Records for locating displayed items
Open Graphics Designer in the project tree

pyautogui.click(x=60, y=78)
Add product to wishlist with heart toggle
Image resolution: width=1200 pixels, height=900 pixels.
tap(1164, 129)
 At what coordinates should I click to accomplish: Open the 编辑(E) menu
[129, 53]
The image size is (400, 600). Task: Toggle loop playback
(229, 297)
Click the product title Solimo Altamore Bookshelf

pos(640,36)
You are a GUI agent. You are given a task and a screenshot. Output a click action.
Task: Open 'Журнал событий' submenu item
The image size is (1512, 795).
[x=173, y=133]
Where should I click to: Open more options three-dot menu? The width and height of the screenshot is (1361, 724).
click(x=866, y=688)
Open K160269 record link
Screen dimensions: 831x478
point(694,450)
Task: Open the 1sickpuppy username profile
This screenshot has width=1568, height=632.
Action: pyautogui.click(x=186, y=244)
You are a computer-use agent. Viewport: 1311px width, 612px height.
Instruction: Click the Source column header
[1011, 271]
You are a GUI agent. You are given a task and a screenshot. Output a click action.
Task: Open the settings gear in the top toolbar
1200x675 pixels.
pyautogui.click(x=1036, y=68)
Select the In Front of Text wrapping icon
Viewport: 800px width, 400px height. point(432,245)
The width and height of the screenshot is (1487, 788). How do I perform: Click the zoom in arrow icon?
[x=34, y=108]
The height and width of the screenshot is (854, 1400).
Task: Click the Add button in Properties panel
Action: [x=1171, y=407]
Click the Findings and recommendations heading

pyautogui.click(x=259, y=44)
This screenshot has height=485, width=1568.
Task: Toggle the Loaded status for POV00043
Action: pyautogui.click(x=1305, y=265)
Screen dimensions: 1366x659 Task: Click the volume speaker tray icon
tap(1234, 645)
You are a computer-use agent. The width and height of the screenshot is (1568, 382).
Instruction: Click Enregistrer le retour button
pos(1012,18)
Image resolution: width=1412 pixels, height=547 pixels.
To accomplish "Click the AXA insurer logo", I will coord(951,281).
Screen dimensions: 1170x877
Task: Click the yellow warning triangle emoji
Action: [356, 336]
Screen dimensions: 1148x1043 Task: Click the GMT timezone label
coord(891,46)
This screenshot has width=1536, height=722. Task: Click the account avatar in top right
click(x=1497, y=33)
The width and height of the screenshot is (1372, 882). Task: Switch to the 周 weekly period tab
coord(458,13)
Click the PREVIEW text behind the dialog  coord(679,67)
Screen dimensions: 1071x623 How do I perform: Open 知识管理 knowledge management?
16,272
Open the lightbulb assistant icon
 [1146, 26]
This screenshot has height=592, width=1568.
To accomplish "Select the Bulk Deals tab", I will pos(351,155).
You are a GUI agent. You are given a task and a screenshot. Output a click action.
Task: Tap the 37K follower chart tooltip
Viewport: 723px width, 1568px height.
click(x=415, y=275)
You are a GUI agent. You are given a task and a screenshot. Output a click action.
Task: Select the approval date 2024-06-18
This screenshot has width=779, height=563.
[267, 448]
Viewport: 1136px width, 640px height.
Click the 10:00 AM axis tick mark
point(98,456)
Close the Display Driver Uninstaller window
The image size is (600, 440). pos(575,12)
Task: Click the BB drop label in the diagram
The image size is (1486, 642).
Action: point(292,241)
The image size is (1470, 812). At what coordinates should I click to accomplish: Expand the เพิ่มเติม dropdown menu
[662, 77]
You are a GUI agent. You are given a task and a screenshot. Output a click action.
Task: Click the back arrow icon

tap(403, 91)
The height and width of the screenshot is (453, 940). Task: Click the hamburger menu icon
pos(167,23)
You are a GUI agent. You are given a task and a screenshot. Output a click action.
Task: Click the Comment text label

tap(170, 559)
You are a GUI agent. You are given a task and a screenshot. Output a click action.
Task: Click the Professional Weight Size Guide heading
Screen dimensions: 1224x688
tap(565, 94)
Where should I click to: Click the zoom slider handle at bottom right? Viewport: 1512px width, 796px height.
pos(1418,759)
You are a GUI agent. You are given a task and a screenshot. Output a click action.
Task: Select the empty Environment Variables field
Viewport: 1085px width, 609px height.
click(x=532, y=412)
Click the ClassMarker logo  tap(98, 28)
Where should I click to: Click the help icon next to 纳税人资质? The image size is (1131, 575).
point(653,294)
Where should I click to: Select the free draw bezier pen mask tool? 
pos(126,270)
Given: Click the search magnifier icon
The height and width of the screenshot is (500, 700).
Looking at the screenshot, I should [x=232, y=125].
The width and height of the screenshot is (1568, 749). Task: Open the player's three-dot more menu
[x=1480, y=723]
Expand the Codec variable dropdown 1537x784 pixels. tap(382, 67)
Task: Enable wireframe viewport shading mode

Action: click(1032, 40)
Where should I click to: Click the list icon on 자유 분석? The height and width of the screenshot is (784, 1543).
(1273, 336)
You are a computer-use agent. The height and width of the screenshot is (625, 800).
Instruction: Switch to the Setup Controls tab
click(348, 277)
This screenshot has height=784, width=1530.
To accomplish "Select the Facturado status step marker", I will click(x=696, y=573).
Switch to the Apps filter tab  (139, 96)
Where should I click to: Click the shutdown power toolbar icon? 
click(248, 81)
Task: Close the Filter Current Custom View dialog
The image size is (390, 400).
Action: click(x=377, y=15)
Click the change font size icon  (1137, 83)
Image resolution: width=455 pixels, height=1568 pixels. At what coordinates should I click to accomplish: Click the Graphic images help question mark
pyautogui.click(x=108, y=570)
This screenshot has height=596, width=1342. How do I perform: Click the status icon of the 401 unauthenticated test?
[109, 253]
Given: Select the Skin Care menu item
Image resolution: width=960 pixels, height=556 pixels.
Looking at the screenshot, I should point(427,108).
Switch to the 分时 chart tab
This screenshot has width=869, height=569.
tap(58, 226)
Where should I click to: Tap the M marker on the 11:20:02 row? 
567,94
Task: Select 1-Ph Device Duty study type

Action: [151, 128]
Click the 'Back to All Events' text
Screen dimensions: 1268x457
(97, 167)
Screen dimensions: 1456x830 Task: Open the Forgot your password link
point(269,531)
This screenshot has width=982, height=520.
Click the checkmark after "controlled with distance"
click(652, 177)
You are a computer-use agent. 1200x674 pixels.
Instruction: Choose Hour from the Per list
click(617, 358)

Set problem:
Reproduce every line of the listing above without any changes.

Full response:
Open Graphics Designer in the project tree

pyautogui.click(x=60, y=78)
Add product to wishlist with heart toggle
Image resolution: width=1200 pixels, height=900 pixels.
tap(1164, 129)
 At what coordinates should I click to accomplish: Open the 编辑(E) menu
[129, 53]
The image size is (400, 600). Task: Toggle loop playback
(229, 297)
Click the product title Solimo Altamore Bookshelf

pos(640,36)
You are a GUI agent. You are given a task and a screenshot. Output a click action.
Task: Open 'Журнал событий' submenu item
The image size is (1512, 795).
[x=173, y=133]
Where should I click to: Open more options three-dot menu? The width and height of the screenshot is (1361, 724).
click(x=866, y=688)
Open K160269 record link
Screen dimensions: 831x478
point(694,450)
Task: Open the 1sickpuppy username profile
This screenshot has width=1568, height=632.
Action: pyautogui.click(x=186, y=244)
You are a computer-use agent. Viewport: 1311px width, 612px height.
Instruction: Click the Source column header
[1011, 271]
You are a GUI agent. You are given a task and a screenshot. Output a click action.
Task: Open the settings gear in the top toolbar
1200x675 pixels.
pyautogui.click(x=1036, y=68)
Select the In Front of Text wrapping icon
Viewport: 800px width, 400px height. point(432,245)
The width and height of the screenshot is (1487, 788). How do I perform: Click the zoom in arrow icon?
[x=34, y=108]
The height and width of the screenshot is (854, 1400).
Task: Click the Add button in Properties panel
Action: [x=1171, y=407]
Click the Findings and recommendations heading

pyautogui.click(x=259, y=44)
This screenshot has height=485, width=1568.
Task: Toggle the Loaded status for POV00043
Action: pyautogui.click(x=1305, y=265)
Screen dimensions: 1366x659 Task: Click the volume speaker tray icon
tap(1234, 645)
You are a computer-use agent. The width and height of the screenshot is (1568, 382).
Instruction: Click Enregistrer le retour button
pos(1012,18)
Image resolution: width=1412 pixels, height=547 pixels.
To accomplish "Click the AXA insurer logo", I will coord(951,281).
Screen dimensions: 1170x877
Task: Click the yellow warning triangle emoji
Action: [356, 336]
Screen dimensions: 1148x1043 Task: Click the GMT timezone label
coord(891,46)
This screenshot has width=1536, height=722. Task: Click the account avatar in top right
click(x=1497, y=33)
The width and height of the screenshot is (1372, 882). Task: Switch to the 周 weekly period tab
coord(458,13)
Click the PREVIEW text behind the dialog  coord(679,67)
Screen dimensions: 1071x623 How do I perform: Open 知识管理 knowledge management?
16,272
Open the lightbulb assistant icon
 [1146, 26]
This screenshot has height=592, width=1568.
To accomplish "Select the Bulk Deals tab", I will pos(351,155).
You are a GUI agent. You are given a task and a screenshot. Output a click action.
Task: Tap the 37K follower chart tooltip
Viewport: 723px width, 1568px height.
click(x=415, y=275)
You are a GUI agent. You are given a task and a screenshot. Output a click action.
Task: Select the approval date 2024-06-18
This screenshot has width=779, height=563.
[267, 448]
Viewport: 1136px width, 640px height.
Click the 10:00 AM axis tick mark
point(98,456)
Close the Display Driver Uninstaller window
The image size is (600, 440). pos(575,12)
Task: Click the BB drop label in the diagram
The image size is (1486, 642).
Action: point(292,241)
The image size is (1470, 812). At what coordinates should I click to accomplish: Expand the เพิ่มเติม dropdown menu
[662, 77]
You are a GUI agent. You are given a task and a screenshot. Output a click action.
Task: Click the back arrow icon

tap(403, 91)
The height and width of the screenshot is (453, 940). Task: Click the hamburger menu icon
pos(167,23)
You are a GUI agent. You are given a task and a screenshot. Output a click action.
Task: Click the Comment text label

tap(170, 559)
You are a GUI agent. You are given a task and a screenshot. Output a click action.
Task: Click the Professional Weight Size Guide heading
Screen dimensions: 1224x688
tap(565, 94)
Where should I click to: Click the zoom slider handle at bottom right? Viewport: 1512px width, 796px height.
pos(1418,759)
You are a GUI agent. You are given a task and a screenshot. Output a click action.
Task: Select the empty Environment Variables field
Viewport: 1085px width, 609px height.
click(x=532, y=412)
Click the ClassMarker logo  tap(98, 28)
Where should I click to: Click the help icon next to 纳税人资质? The image size is (1131, 575).
point(653,294)
Where should I click to: Select the free draw bezier pen mask tool? 
pos(126,270)
Given: Click the search magnifier icon
The height and width of the screenshot is (500, 700).
Looking at the screenshot, I should [x=232, y=125].
The width and height of the screenshot is (1568, 749). Task: Open the player's three-dot more menu
[x=1480, y=723]
Expand the Codec variable dropdown 1537x784 pixels. tap(382, 67)
Task: Enable wireframe viewport shading mode

Action: click(1032, 40)
Where should I click to: Click the list icon on 자유 분석? The height and width of the screenshot is (784, 1543).
(1273, 336)
You are a computer-use agent. The height and width of the screenshot is (625, 800).
Instruction: Switch to the Setup Controls tab
click(348, 277)
This screenshot has height=784, width=1530.
To accomplish "Select the Facturado status step marker", I will click(x=696, y=573).
Switch to the Apps filter tab  (139, 96)
Where should I click to: Click the shutdown power toolbar icon? 
click(248, 81)
Task: Close the Filter Current Custom View dialog
The image size is (390, 400).
Action: click(x=377, y=15)
Click the change font size icon  (1137, 83)
Image resolution: width=455 pixels, height=1568 pixels. At what coordinates should I click to accomplish: Click the Graphic images help question mark
pyautogui.click(x=108, y=570)
This screenshot has height=596, width=1342. How do I perform: Click the status icon of the 401 unauthenticated test?
[109, 253]
Given: Select the Skin Care menu item
Image resolution: width=960 pixels, height=556 pixels.
Looking at the screenshot, I should point(427,108).
Switch to the 分时 chart tab
This screenshot has width=869, height=569.
tap(58, 226)
Where should I click to: Tap the M marker on the 11:20:02 row? 
567,94
Task: Select 1-Ph Device Duty study type

Action: [151, 128]
Click the 'Back to All Events' text
Screen dimensions: 1268x457
(97, 167)
Screen dimensions: 1456x830 Task: Open the Forgot your password link
point(269,531)
This screenshot has width=982, height=520.
Click the checkmark after "controlled with distance"
click(652, 177)
You are a computer-use agent. 1200x674 pixels.
Instruction: Choose Hour from the Per list
click(617, 358)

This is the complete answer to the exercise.